Tres horas más tarde, sin dejar nunca de caminar sobre el descolorido césped, tuvimos que contornear el Kollafjörd, rodeo más fácil y rápido que la travesía del golfo. No tardamos en entrar en un pingstaœr, lugar de jurisdicción comunal, nombrado Ejulberg, y cuyo campanario habría dado las doce del día si las iglesias islandesas hubiesen sido lo suficientemente ricas para poseer relojes: pero, en esto, se asemejan a sus feligreses, que no tienen reloj y se pasan perfectamente sin él.
Allí dimos descanso a los caballos, los cuales, tomando después por un ribazo comprendido entre una cordillera y el mar, nos llevaron de un tirón al aoalkirkja de Brantar y una mil más adelante, a Saurböer annexia, iglesia anexa, situada en la orilla Sur del Hvalfjörd.

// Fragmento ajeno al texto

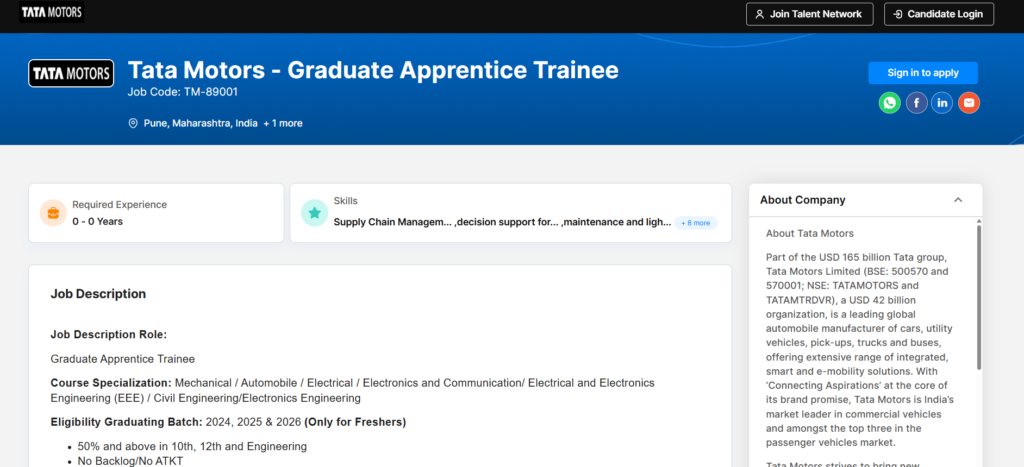This screenshot has width=1024, height=467.
Task: Share the job on Facebook
Action: 916,103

Eran a la sazón las cuatro de la tarde y habíamos avanzado cuatro millas.
El fiordo en aquel punto tenía de longitud media milla por lo menos; las alas se estrellaban con estrépito sobre las agudas rocas. Este golfo se abría entre murallas de piedra cortadas a pico, de tres mil pies de elevación, y notables por sus capas obscuras que separaban los lechos de toba de un matiz rojizo. Por muy grande que fuese la inteligencia de nuestros caballos, no me hacia mucha gracia el tener que atravesar un verdadero brazo de mar sobre el lomo de un cuadrúpedo.
—Si realmente son tan inteligentes, no tratarán de pasar —dije yo—. En todo caso, yo me encargo de suplir su falta de inteligencia.
Pero mi tío no quería esperar y hostigó su caballo hacia la orilla. El animal fue a husmear la última ondulación de las olas y se detuvo. El profesor, que también tenía su instinto, quiso obligarlo a pasar: pero el bruto se negó a obedecerle, moviendo la cabeza. A los juramentos y latigazos de mi tío contestó encabritándose la bestia, faltando poco para que despidiese al jinete: y por fin el caballejo, doblando los corvejones, se escurrió de entre las piernas del profesor, dejándole plantado sobre dos piedras de la orilla como el coloso de Rodas.
—¡Ah! ¡maldito animal! —¡exclamó encolerizado el jinete transformado inopinadamente en peatón, y avergonzado como un oficial de caballería que se viese convertido en infante de improviso.
—Farja —dijo nuestro guía, tocándole en el hombro.
—¡Cómo! ¿Una barca?
—Der —respondió Hans mostrándole una embarcación.
—Sí —exclamé yo—, hay una barca.
—Pues, hombre, ¡haberlo dicho! Está bien, prosigamos.
—Tidvatten —replicó el guía.
—¿Qué dice?
—Dice marea —respondió mi tío, traduciéndome la palabra danesa.
—¿Será, sin duda, preciso esperar a que crezca la marea?
—¿Förbida? —preguntó mi tío.
—Ja —respondió Hans.
El profesor golpeó el suelo con el pie, en tanto que los caballos se dirigían hacia la barca.
Comprendí perfectamente la necesidad de esperar, para emprender la travesía del fiordo, ese instante en que la marea se para, después de haber alcanzado su máxima altura. Entonces el flujo y reflujo no ejercen acción alguna sensible, y no hay, por tanto, peligro de que la barca sea arrastrada por la corriente ni hacia el fondo del golfo, ni hacia el mar.
Hasta las seis de la tarde no llegó el momento propicio; y, a esta hora, mi tío, yo, el guía, dos pasajeros y los cuatro caballos nos instalamos en una especie de barca del fondo plano, bastante frágil. Como estaba acostumbrado a los barcos a vapor del Elba, me parecieron los remos de los barqueros un procedimiento anticuado. Echamos más de una hora en atravesar el fiordo; pero lo pasamos, al fin, sin accidente ninguno.
Media hora después llegábamos al aoalkirkja de Gardä.